• **EXTRAIT DU DOCUMENT**
+--
Nous sommes néanmoins face à une situation qu'en tant qu'élus, vous connaissez. Les gens tiennent absolument à leur bureau de poste mais la fréquentation continue à diminuer. La clé de l'ouverture d'un bureau de poste est pourtant sa fréquentation. Je vous citerai l'exemple d'une des régions françaises les plus rurales. 60 % des points de contact sont fréquentés par moins de 10 personnes par jour. En 2030, les habitudes évolueront encore davantage. La première solution est la fréquentation, d'où la nécessité de travailler main dans la main avec les élus et de rapprocher, dès que possible, les structures d'accueil des mairies et celles de La Poste.
En ce qui concerne France Services, La Poste avait en 2015 créé 500 MSAP. 190 d'entre elles ont été labellisées France Services. Elles sont très utiles. Celles qui ne sont pas labellisées doivent être regroupées, dans le rural, avec des lieux des collectivités locales. En général, les agences postales et communales, une fois la phase de transformation achevée, sont plébiscitées par les clients et les élus. De très nombreux maires en sont très satisfaits car ces agences aident à l'ouverture de la mairie elle-même. En effet, La Poste apporte un concours financier mensuel et participe au financement d'une partie du salaire de l'employé municipal. France Services est une réussite. Nous nous y inscrivons et espérons développer ces espaces dans la période à venir.
Les 66 millions d'euros compensant les effets de la réduction des impôts de production devront être reconduits en 2022. J'espère qu'à cette occasion, vous comblerez la non-compensation des 60 millions restants tels qu'ils apparaissent dans les chiffres de l'ARCEP. Aucune raison ne justifie qu'une mission de service public, dès lors qu'elle est validée et vérifiée par une autorité indépendante, ne soit pas compensée à 100 %.
+--
• **DONNÉES À EXAMINER**

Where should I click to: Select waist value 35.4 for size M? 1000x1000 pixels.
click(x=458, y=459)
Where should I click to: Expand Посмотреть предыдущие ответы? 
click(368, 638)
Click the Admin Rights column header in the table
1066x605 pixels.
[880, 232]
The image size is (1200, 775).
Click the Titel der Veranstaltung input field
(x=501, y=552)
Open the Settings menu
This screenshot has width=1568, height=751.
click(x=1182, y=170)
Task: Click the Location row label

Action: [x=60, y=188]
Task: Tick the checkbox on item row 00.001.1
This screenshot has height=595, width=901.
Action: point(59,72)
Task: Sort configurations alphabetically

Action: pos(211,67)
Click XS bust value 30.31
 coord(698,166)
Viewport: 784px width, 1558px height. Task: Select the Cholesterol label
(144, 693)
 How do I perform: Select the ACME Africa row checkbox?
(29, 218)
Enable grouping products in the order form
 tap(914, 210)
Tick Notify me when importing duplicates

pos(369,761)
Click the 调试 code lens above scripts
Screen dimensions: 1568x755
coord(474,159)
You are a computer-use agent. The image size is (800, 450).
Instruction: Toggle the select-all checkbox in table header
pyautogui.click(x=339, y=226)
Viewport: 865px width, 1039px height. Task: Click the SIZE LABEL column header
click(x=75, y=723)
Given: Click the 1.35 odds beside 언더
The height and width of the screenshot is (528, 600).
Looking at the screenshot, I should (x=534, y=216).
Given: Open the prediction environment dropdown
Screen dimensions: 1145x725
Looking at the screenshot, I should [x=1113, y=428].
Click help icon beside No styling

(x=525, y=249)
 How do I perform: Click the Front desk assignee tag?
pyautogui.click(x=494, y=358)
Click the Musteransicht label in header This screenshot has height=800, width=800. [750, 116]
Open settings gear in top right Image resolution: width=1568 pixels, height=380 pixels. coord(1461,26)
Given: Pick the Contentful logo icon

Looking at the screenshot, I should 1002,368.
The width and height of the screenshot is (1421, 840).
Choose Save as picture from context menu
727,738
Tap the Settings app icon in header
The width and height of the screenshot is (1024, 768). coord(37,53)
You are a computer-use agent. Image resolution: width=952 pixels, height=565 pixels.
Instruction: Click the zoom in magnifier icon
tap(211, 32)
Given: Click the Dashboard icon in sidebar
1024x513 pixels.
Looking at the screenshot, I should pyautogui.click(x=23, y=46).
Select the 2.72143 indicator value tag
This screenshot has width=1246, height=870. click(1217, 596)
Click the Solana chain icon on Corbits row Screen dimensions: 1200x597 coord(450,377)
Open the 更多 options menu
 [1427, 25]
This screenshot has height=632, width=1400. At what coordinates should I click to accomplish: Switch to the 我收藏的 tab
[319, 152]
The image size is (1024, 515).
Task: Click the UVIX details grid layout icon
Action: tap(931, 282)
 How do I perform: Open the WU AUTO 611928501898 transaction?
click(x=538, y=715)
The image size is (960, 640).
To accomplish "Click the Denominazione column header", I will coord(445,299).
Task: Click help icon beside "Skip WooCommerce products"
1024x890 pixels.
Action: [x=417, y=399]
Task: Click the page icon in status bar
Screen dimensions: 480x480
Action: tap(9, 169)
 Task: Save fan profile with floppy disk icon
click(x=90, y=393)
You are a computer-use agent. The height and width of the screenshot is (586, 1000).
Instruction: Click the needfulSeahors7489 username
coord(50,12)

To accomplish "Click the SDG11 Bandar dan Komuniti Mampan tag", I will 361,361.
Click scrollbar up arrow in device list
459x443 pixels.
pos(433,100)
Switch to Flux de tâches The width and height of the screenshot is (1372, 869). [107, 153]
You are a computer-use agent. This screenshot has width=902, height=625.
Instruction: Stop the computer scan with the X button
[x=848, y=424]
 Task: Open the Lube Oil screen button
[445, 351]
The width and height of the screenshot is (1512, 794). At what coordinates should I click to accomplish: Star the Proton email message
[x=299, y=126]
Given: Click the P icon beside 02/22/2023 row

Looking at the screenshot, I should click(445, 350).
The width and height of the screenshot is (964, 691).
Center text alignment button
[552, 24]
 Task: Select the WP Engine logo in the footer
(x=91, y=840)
+--
• **ACTIVITÉ A**
Répondez aux questions suivantes à partir de l'extrait sur La Poste.
(i) Combien de MSAP La Poste avait-elle créées en 2015 ?
(ii) Dans l'une des régions françaises les plus rurales, quelle part des points de contact est fréquentée par moins de 10 personnes par jour ?
(iii) Quel montant, compensant les effets de la réduction des impôts de production, devra être reconduit en 2022 ?
• **ACTIVITÉ B**
Relevez toutes les années citées dans l'extrait sur La Poste, dans leur ordre d'apparition.
• **ACTIVITÉ C**
Reprenez l'extrait sur La Poste et poursuivez-le à partir de sa dernière phrase.

• **RÉPONSE A**
(i) 500.
(ii) 60 %.
(iii) 66 millions d'euros.

• **RÉPONSE B**
2030, 2015, 2022.

• **RÉPONSE C**
Concernant l'abattement de taxe foncière des immeubles de Poste Immo, le décret n'est pas encore paru et est promis au deuxième semestre. J'espère comme vous qu'il sera pris.
La Poste veut donc rester dans les territoires et s'organise pour y rester. Nous devons en discuter avec les élus ruraux et les élus des quartiers prioritaires de la ville, en gardant en tête que la fréquentation est la clé. Nous cherchons dans ces missions de service public un rééquilibrage, sans notion de profit.
La question des autres pistes d'équilibrage a été posée, notamment la compensation entre le courrier et le colis. Pour mémoire, nous perdons avec les lettres en 2020 1 milliard d'euros et en gagnons 300 millions d'euros avec le colis. Colissimo représente 2,7 milliards d'euros de chiffre d'affaires, Chronopost près de 2 milliards d'euros et DPD bientôt 1 milliard, soit près de 6 milliards d'euros au total. Reste que le courrier traditionnel pèse beaucoup plus. Malgré le dynamisme et l'explosion des volumes ayant permis de soutenir des emplois et des plateformes commerciales, ce que nous procure le colis ne compense pas ce que nous perdons du côté de la lettre.
En ce qui concerne le contrat avec Amazon, qui est notre premier client et que nous apprécions beaucoup, je suis soumis au secret commercial. Je ne peux qualifier la qualité de la négociation. J'ai confiance dans le patron de Colissimo qui l'a négocié. Je pense qu'il s'agit d'un bon contrat à la fois pour La Poste et Amazon. Celui-ci se terminera en 2021 et nous allons le renégocier, je l'espère, pour les années à venir. Ce contrat avait deux caractéristiques. D'une part, pour la première fois, Amazon acceptait un engagement sur plusieurs années. D'autre part, il y a mis des conditions de qualité, que nous avons dépassées. Si le même type de contrat se prolonge, nous serons satisfaits. Amazon est l'une des entreprises les plus puissantes au monde, raison pour laquelle je pense qu'il s'agit d'un bon contrat.
S'agissant de la sous-traitance, la situation est extrêmement claire. Certaines des filiales de La Poste ne pourraient pas fonctionner sans sous-traitance. La cohabitation dans une structure de salariés du groupe et de sous-traitants est une façon de tenir la concurrence. Tel est le cas de Chronopost ou DPD. Si les conditions sociales des facteurs étaient transposées sur tous les salariés de Chronopost, cette société disparaîtrait. Nous avons besoin de la sous-traitance dans certains segments de marché, eu égard à la pression sur les prix et les marges exercée par les concurrents.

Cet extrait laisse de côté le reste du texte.